# Two Dogs on the couch in front of the stove



## kevinmoelk (Jan 11, 2007)

Just another picture in the on-going saga of one dog owner who tries in vain to keep his dogs off the couch.  Mavis is on the left, Crash on the right.  Since I installed the stove and put the small couch directly across I can't keep them off!  Mavis is in her "hello sailor" pose, lol.

-Kevin


----------



## njtomatoguy (Jan 13, 2007)

Wrench-

A suggestion-

Do they have a doggie bed? If so, plop the beds in front of the stove. My bulldog always laid at the front door on a little rug, looking out the fullview storm door.  I put in the stove, and he sat in front of it, but wouldn't lay down.  He wanted "his" rug in front of the stove, so i bought a new rug for by the door, and put his rug  in front of the stove- Now I have to shove him out of the way to load it.. and he always faces the door so he can keep an eye on things.


----------



## Harley (Jan 13, 2007)

I'd just let them enjoy it, Wrench.  Crash looks real comfy there, and Mavis... well she looks like she's just starting to settle in there.  After all... it's their furniture too.

EDIT... Oh, and by the way... did Crash ever try out for a movie part in the "little rascals" remake???  I know "Petey" wasn't a boxer... I like Crash's markings - I'm sure you know you don't see too many white boxers.


----------



## kevinmoelk (Jan 13, 2007)

NJ, thanks for the suggestion... let's see, there are 4 dog beds (one per dog), countless toys, chews, rawhides, etc, etc.  They are spoiled rotten.  I even built an addition onto my house for them this year.  To put the dog beds in front of the stove would be difficult however as the area between the couch and stove serves as the walkway between the living room and dining room.  

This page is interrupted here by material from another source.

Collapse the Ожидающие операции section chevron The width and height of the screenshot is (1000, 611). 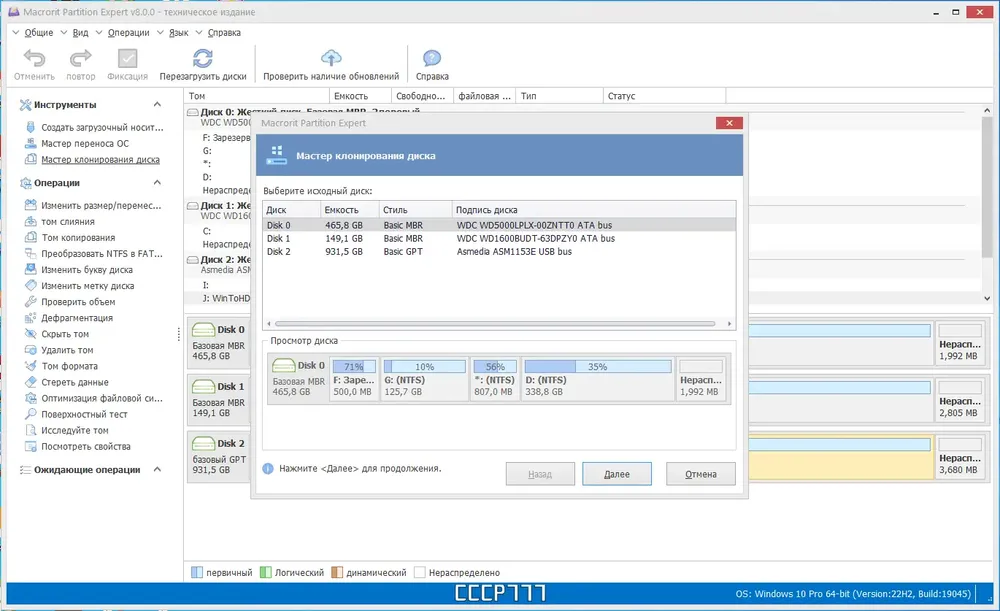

Harley, I'm getting to the point of giving up for the most part.  I need to get some blankets out to put over the couch and just let them have it.  They're not destroying anything, but it sucks having to vacuum up the hair and wipe up the drool.

White boxers are rare, and controversial in some circles.  Many breeders will destroy or at minimum make sure they are spayed/neutered so they cannot breed.  The white boxers have/develop hearing and eyesight problems.  I had Crash's brother before... Scooter, who did not have use of his rear legs and so no one wanted to adopt him.  Sadly, I had to put Scooter down because he developed bad seizures and my vet advised me not to prolong the inevitable.  I agreed and he was euthanized.  When the breeders heard the story they offered me Crash, the runt, and also white.  My wife at the time was devestated from by the loss of Scooter.  It was all of 5 minutes of holding Crash to convince her that we should adopt him.  I didn't say a word, just put Crash in her arms and walked away... he was 6lbs then... a real lady killer.

His spots are pretty cool.  Beyond the brown spots over his eyes he has one large perfect circle at the base of his tail.  He looks white, but when he gets wet he looks like a dalmation with lots of spots all over his body, just no pigmentation of the hair.

-Kevin


----------



## GVA (Jan 14, 2007)

Is Mavis the Border?  My Tri color border does the same pose....
And as far as the white dog My white border is deaf it's common in all dogs that are white it's the pybold gene.


----------



## kevinmoelk (Jan 14, 2007)

GVA said:
			
		

> Is Mavis the Border?  My Tri color border does the same pose....
> And as far as the white dog My white border is deaf it's common in all dogs that are white it's the pybold gene.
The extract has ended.